Les premiers chapitres, qui se passent alors que la pandémie déferle sur Toronto, auraient probablement été particulièrement oppressants à lire il y a quelques semaines, alors qu’on faisait le gros dos en attendant que la première vague de covid passe chez nous.
Ensuite, le roman fait des allers-retours entre l’histoire des personnages principaux avant la pandémie (surtout celle d’Arthur et dans une moindre mesure peut-être celle de Miranda), les évènements lors de l’effondrement de la civilisation ou peu après (surtout tels que les ont vécus Jeevan et Clark, chacun de leur côté), et l’an vingt (surtout vu par Kirsten). Il n’y a vraiment d' »action » qu’en l’an vingt, mais les passages antépandémiques en particulier sont indispensables pour démêler l’écheveau des liens entre les personnages et reconstituer les parties communes de leur histoire.

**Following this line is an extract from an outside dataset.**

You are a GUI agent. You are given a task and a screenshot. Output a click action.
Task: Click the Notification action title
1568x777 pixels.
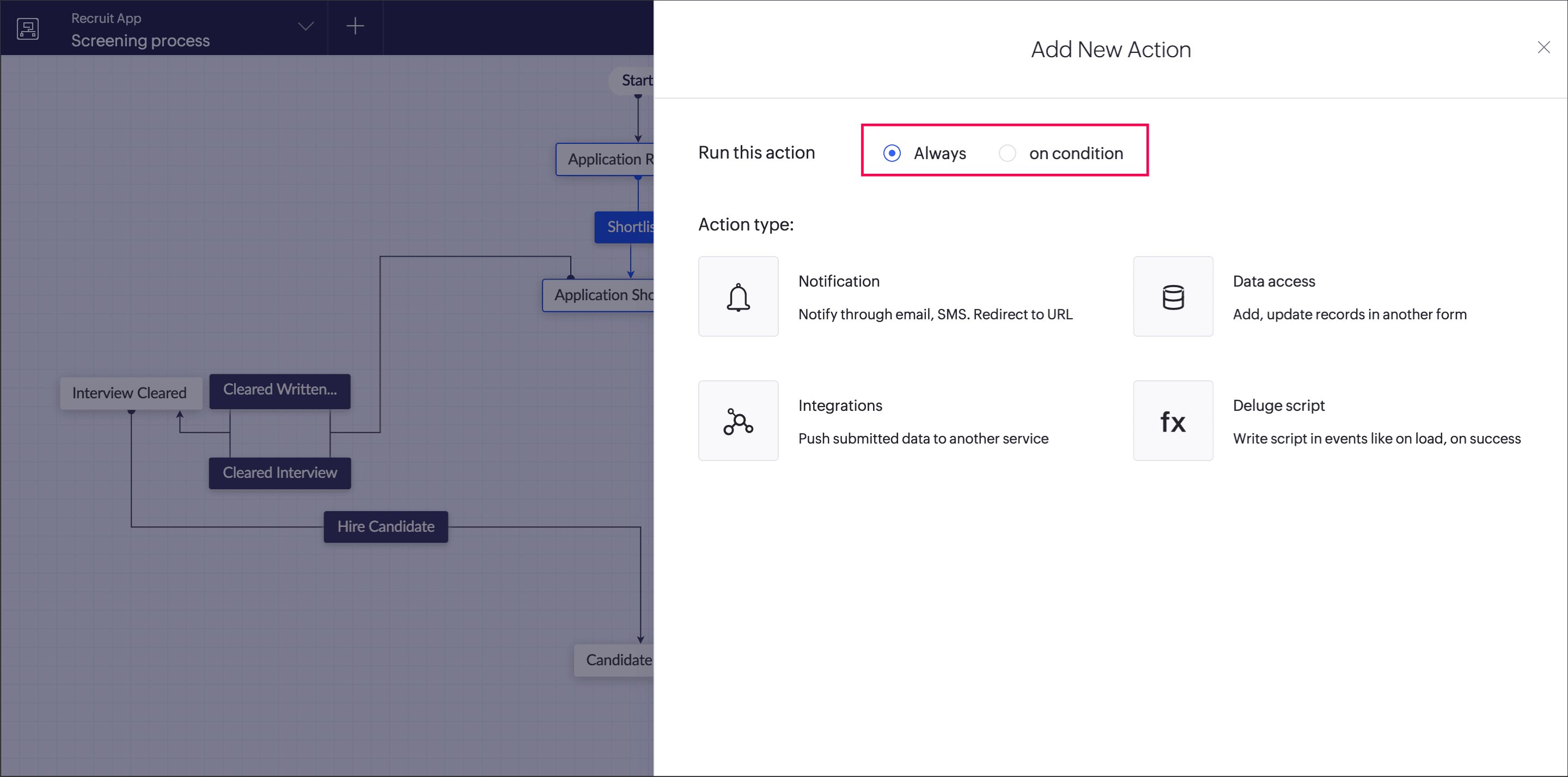(x=838, y=281)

Donc l’histoire, c’est que la Symphonie itinérante arrive dans un village où elle avait laissé lors de son précédent passage un couple de ses membres. Mais ces gens ne sont plus là, la ville est sous la coupe d’un prophète et de ses sectateurs, personne ne veut leur expliquer où sont passés leurs amis, et ils décident de déguerpir rapidement et d’aller vers le sud, une direction dans laquelle ils ne sont jamais allés jusqu’à présent (en tous cas, pas en tant que compagnie de baladins) mais où ils espèrent retrouver les disparus. Sauf que la prochaine épouse du prophète, une gamine de douze ans, se cache à bord d’un de leurs chariots pour lui échapper, ce qui fait que la secte se lance à leur poursuite…
Ça se lit bien, ça se lit vite, j’ai bien aimé et je vous le recommande donc chaudement. Et le parallèle avec la situation que nous vivons actuellement (heureusement bien moins mortelle) est vraiment frappant.